Bush’s economic team faces challenges

Sanjay Paul

Green Bay Press-Gazette
March 10, 2003

During a CNBC talkfest, Treasury Secretary John Snow’s attention was drawn to recent polls showing a glaring lack of confidence in President Bush’s economic team. Don’t the unfavorable numbers, asked the talk show host, make his (Snow’s) job of selling the Bush tax-cut package all the more difficult?

Snow, displaying remarkable agility for one only recently inducted into the administration, ignored the question altogether. He also brushed off the dismal poll numbers, suggesting guilelessly that the public was uninformed. Once Americans came to learn about the growth-promoting elements of the package, assured Snow complacently, the poll numbers would redound to the economic team’s credit.

Team in disarray?

Perhaps. But in the meantime, Bush’s economic strategy appears to be in disarray, with his economic team itself bedeviled by a plethora of departures.

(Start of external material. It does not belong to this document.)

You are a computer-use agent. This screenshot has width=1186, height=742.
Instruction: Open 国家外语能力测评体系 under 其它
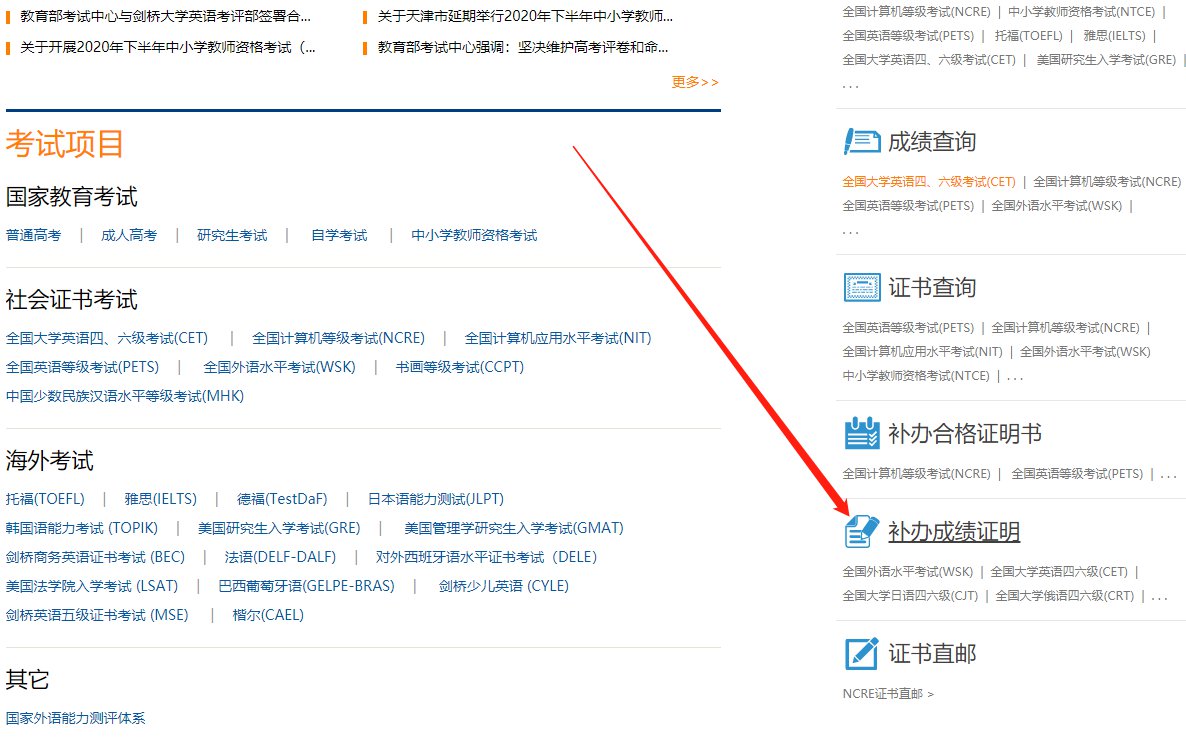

A few weeks ago, Bush proposed to advance income-tax reductions, expand the child tax credit, and reform Medicare. The package, with an estimated price tag of $674 billion over 10 years, immediately attracted criticism from foe and friend alike.

Democrats excoriated Bush for crafting policies intended to benefit the affluent, while Republicans averse to government profligacy recoiled at the prospect of large budget deficits stretching inexorably into the future. Most controversial of all was the proposal to eliminate individual income taxes on dividends, a measure that alone threatened to reduce the Treasury’s revenues by $360 billion over the decade.

On the defense

The Bush economic team is gamely defending the proposal, albeit in a curiously Keynesian fashion. The elimination of taxes on dividend income, they assert, will increase the disposable incomes of stock holders who will then proceed to spend it on goods and services, thus providing a much-needed fillip to an enervated economy. Moreover, they argue, the prospect of greater after-tax returns on stock holdings will lead to higher stock prices, thus raising the stock market from the abysmal depths to which it has descended in recent months.

What they fail to mention is that affluent taxpayers, who are the principal beneficiaries of any dividend tax cuts (since they own most of the stocks and thus earn most of the dividends), are unlikely to spend much, if any, of the increase in their incomes. Furthermore, the valuations in the stock market quite possibly already reflect the effect of the proposed cut in the dividend tax and are thus unlikely to rise significantly following the implementation of the tax-cut policy.

In recent testimony to Congress, a surprisingly blunt Alan Greenspan questioned the necessity of the Bush tax package.

The task ahead for the Bush economic team is clear.

If Bush is serious about seeing his tax cut package implemented, his chosen men (they are all men) will have to persuade a skeptical Congress and an equally unconvinced public about its merits.